**TASK OBJECTIVE**: From the entries that follow, reproduce exactly and only the lines from the line with "اتفاقية المستخدم (947, 1049)" to the line with "Replacing an Existing", endpoints included.
════════════════
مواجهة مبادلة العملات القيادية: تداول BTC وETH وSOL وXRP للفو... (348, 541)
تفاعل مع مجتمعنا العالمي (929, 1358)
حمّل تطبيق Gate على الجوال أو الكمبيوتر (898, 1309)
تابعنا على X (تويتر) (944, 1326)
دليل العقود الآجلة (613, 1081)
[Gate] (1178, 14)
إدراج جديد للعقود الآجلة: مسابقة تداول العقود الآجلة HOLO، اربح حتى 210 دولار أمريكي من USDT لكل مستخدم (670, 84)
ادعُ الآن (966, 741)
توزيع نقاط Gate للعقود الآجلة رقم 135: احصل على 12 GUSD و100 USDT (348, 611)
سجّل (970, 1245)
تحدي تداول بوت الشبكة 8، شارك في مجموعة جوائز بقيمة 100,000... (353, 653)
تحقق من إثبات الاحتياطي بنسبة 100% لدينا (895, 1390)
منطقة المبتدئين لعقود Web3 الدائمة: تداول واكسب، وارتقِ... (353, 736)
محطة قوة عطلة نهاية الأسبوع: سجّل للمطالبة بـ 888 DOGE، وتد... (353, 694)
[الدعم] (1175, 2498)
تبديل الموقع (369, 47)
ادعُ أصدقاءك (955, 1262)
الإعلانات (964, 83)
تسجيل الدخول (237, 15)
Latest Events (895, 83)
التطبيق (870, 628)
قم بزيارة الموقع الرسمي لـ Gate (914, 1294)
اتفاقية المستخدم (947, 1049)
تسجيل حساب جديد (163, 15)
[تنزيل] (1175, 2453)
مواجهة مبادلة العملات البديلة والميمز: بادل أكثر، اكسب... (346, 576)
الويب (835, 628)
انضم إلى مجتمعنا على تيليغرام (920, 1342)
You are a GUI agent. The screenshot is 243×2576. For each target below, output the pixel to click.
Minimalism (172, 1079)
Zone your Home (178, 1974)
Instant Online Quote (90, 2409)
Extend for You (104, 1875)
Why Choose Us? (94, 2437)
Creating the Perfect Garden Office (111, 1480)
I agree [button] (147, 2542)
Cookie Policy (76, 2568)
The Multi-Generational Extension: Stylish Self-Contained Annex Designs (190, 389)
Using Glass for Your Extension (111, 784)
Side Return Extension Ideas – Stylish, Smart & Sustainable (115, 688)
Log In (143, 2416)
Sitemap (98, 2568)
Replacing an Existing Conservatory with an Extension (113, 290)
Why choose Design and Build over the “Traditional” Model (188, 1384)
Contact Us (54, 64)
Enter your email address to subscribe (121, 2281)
════════════════
**OUTPUT FOR THIS TASK**:
اتفاقية المستخدم (947, 1049)
تسجيل حساب جديد (163, 15)
[تنزيل] (1175, 2453)
مواجهة مبادلة العملات البديلة والميمز: بادل أكثر، اكسب... (346, 576)
الويب (835, 628)
انضم إلى مجتمعنا على تيليغرام (920, 1342)
You are a GUI agent. The screenshot is 243×2576. For each target below, output the pixel to click.
Minimalism (172, 1079)
Zone your Home (178, 1974)
Instant Online Quote (90, 2409)
Extend for You (104, 1875)
Why Choose Us? (94, 2437)
Creating the Perfect Garden Office (111, 1480)
I agree [button] (147, 2542)
Cookie Policy (76, 2568)
The Multi-Generational Extension: Stylish Self-Contained Annex Designs (190, 389)
Using Glass for Your Extension (111, 784)
Side Return Extension Ideas – Stylish, Smart & Sustainable (115, 688)
Log In (143, 2416)
Sitemap (98, 2568)
Replacing an Existing Conservatory with an Extension (113, 290)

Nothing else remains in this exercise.